Pick up the post below about bookkeepers whose clients are thinking of doing their own bookkeeping, and continue it from its final line, "Here's why".

# Text section:
──────
Posted by   |   August 31st, 2014   |   Categories: Business Fundamentals

Have you found that the economy is causing some of your clients to take a hard look at reducing expenses? Is that making them consider the idea of doing their own bookkeeping?

If so, don’t panic. As a bookkeeper, there is actually a golden opportunity here, if we look a little deeper.

The first reaction most business owners have when they see a sudden (or not-so-sudden) dip in income, is to tighten their belts. And unless they are aware of the true value of your services, they may target their outsourced bookkeeping expense for elimination. “It’s just simple data entry,” they may think.

Of course, we bookkeeper’s know that accurate bookkeeping involves far more expertise than simple data entry. But sometimes our clients don’t fully realize that.

What To Do About It

Before I show you how you can turn this into a golden opportunity, let me tell you what NOT to do.

Don’t sound devastated when your client breaks the news. If you sound rattled and scared to lose their business, that will only make them not want to discuss alternatives with you. (They likely feel awkward talking to you about it already.)

Instead, step into the role of consultant and explore whether this change truly is the best option for your client’s business success. To do this effectively, you MUST get out of your own way!

DON’T worry about losing the client. Really. This will likely turn out to be a good deal for you whether the client wants you to continue doing the bookkeeping or not!

Focus fully on your client’s welfare for the moment.

DO look for how you can assist your client to make the best possible decision for his / her success. You will stand out from the “typical” freelancer in this situation. And you will be setting yourself up for success.

Here’s why.
──────
# Extracted entries:
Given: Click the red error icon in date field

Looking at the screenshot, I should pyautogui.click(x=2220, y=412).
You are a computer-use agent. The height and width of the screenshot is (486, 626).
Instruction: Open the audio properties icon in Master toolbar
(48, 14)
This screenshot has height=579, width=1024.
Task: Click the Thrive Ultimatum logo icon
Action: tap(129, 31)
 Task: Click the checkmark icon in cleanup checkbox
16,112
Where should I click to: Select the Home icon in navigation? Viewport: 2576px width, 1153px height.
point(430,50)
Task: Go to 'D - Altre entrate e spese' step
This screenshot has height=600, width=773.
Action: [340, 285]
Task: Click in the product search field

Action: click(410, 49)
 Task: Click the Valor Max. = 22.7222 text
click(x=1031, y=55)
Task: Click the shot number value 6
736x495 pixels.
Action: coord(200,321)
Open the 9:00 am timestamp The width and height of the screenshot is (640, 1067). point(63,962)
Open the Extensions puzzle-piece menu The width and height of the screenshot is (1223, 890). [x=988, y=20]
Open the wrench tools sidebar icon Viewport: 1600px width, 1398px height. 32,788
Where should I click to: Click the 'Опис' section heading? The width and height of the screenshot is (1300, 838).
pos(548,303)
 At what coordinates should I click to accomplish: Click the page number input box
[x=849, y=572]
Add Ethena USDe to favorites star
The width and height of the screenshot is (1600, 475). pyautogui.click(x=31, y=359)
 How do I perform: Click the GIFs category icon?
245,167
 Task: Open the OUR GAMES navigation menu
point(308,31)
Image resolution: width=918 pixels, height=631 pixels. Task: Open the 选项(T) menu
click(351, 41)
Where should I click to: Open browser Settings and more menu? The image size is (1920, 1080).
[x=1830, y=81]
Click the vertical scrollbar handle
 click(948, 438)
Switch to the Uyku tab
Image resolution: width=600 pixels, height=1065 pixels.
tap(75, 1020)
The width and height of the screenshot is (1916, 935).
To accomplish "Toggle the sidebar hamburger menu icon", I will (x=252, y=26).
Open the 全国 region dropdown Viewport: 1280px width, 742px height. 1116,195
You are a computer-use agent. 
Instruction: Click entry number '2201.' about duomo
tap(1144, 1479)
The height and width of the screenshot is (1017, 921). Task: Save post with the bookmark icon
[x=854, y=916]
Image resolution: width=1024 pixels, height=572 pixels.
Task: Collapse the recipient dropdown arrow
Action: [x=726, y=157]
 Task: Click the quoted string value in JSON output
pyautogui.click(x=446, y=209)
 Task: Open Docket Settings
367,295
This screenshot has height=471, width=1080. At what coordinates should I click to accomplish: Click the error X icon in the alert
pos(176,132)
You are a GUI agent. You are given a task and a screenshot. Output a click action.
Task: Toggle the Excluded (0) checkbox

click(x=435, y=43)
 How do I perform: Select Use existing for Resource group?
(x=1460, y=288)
──────
# Answer to the problem:
If, in fact, it truly would be a wise decision economically for your client to do the books on his/her own (although, most often, this is simply not the case), some training is definitely going to be needed. Maybe a lot of it. Aren’t you in the best position to provide that training?

Even after the client has been adequately trained (and the client isn’t overwhelmed by what it really takes to get the books done right), s/he will probably need ongoing support. This service alone could actually save the client from making a big mess that will cost much more to clean up in the long run.

You could even offer to do the bank reconciliations and/or set up a regular review of the books on a monthly or quarterly basis, just to make sure everything stays clean and up to date. The client may find this an invaluable service that won’t break the bank.

This type of arrangement is good for your bottom line too because your fee as a trainer and consultant should be at a higher rate than what you’re charging for basic monthly bookkeeping services.

Positioning Yourself As A Consultant

The most important factor in pulling this kind of transition off is to really listen to your client and hear where the pain is coming from. You want to provide highly valuable solutions that your client will appreciate.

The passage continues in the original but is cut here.